[Records to use — start]

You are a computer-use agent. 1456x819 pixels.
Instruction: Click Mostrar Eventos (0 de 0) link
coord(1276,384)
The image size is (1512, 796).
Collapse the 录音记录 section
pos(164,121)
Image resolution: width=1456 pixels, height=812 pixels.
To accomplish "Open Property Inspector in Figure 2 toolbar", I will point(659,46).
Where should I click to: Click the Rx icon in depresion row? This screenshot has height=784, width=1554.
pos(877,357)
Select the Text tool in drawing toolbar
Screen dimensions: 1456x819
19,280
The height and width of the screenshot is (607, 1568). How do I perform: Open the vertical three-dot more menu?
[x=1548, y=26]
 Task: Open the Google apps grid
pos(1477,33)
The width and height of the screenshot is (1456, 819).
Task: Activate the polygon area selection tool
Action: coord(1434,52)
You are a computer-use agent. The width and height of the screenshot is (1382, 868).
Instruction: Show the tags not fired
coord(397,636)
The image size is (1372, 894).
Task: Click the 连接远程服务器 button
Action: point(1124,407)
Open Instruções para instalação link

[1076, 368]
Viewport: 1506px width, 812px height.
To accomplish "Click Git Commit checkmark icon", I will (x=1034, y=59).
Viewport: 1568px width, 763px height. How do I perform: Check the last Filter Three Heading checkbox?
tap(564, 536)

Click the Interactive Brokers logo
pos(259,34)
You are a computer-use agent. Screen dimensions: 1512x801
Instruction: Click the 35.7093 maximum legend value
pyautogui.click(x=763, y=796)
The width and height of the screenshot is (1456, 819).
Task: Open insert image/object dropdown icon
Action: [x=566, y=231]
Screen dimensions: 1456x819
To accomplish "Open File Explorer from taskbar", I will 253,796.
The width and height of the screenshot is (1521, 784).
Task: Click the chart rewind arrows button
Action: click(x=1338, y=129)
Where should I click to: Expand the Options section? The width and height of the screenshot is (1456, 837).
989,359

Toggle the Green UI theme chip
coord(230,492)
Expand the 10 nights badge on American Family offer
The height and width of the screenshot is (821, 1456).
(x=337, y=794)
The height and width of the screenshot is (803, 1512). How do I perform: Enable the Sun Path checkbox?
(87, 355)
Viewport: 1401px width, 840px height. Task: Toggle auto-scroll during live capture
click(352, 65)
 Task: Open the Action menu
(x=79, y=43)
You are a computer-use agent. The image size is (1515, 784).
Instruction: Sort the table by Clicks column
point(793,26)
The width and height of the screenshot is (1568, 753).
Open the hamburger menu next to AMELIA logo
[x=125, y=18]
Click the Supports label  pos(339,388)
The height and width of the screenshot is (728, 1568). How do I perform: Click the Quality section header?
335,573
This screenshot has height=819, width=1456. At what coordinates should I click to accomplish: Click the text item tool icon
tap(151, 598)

[Records to use — finish]

About this exercise
Set down, please, the lines from the line holding "Task: Open the Google apps grid" through the final line of the data, exactly and with nothing added.

Result
 Task: Open the Google apps grid
pos(1477,33)
The width and height of the screenshot is (1456, 819).
Task: Activate the polygon area selection tool
Action: coord(1434,52)
You are a computer-use agent. The width and height of the screenshot is (1382, 868).
Instruction: Show the tags not fired
coord(397,636)
The image size is (1372, 894).
Task: Click the 连接远程服务器 button
Action: point(1124,407)
Open Instruções para instalação link

[1076, 368]
Viewport: 1506px width, 812px height.
To accomplish "Click Git Commit checkmark icon", I will (x=1034, y=59).
Viewport: 1568px width, 763px height. How do I perform: Check the last Filter Three Heading checkbox?
tap(564, 536)

Click the Interactive Brokers logo
pos(259,34)
You are a computer-use agent. Screen dimensions: 1512x801
Instruction: Click the 35.7093 maximum legend value
pyautogui.click(x=763, y=796)
The width and height of the screenshot is (1456, 819).
Task: Open insert image/object dropdown icon
Action: [x=566, y=231]
Screen dimensions: 1456x819
To accomplish "Open File Explorer from taskbar", I will 253,796.
The width and height of the screenshot is (1521, 784).
Task: Click the chart rewind arrows button
Action: click(x=1338, y=129)
Where should I click to: Expand the Options section? The width and height of the screenshot is (1456, 837).
989,359

Toggle the Green UI theme chip
coord(230,492)
Expand the 10 nights badge on American Family offer
The height and width of the screenshot is (821, 1456).
(x=337, y=794)
The height and width of the screenshot is (803, 1512). How do I perform: Enable the Sun Path checkbox?
(87, 355)
Viewport: 1401px width, 840px height. Task: Toggle auto-scroll during live capture
click(352, 65)
 Task: Open the Action menu
(x=79, y=43)
You are a computer-use agent. The image size is (1515, 784).
Instruction: Sort the table by Clicks column
point(793,26)
The width and height of the screenshot is (1568, 753).
Open the hamburger menu next to AMELIA logo
[x=125, y=18]
Click the Supports label  pos(339,388)
The height and width of the screenshot is (728, 1568). How do I perform: Click the Quality section header?
335,573
This screenshot has height=819, width=1456. At what coordinates should I click to accomplish: Click the text item tool icon
tap(151, 598)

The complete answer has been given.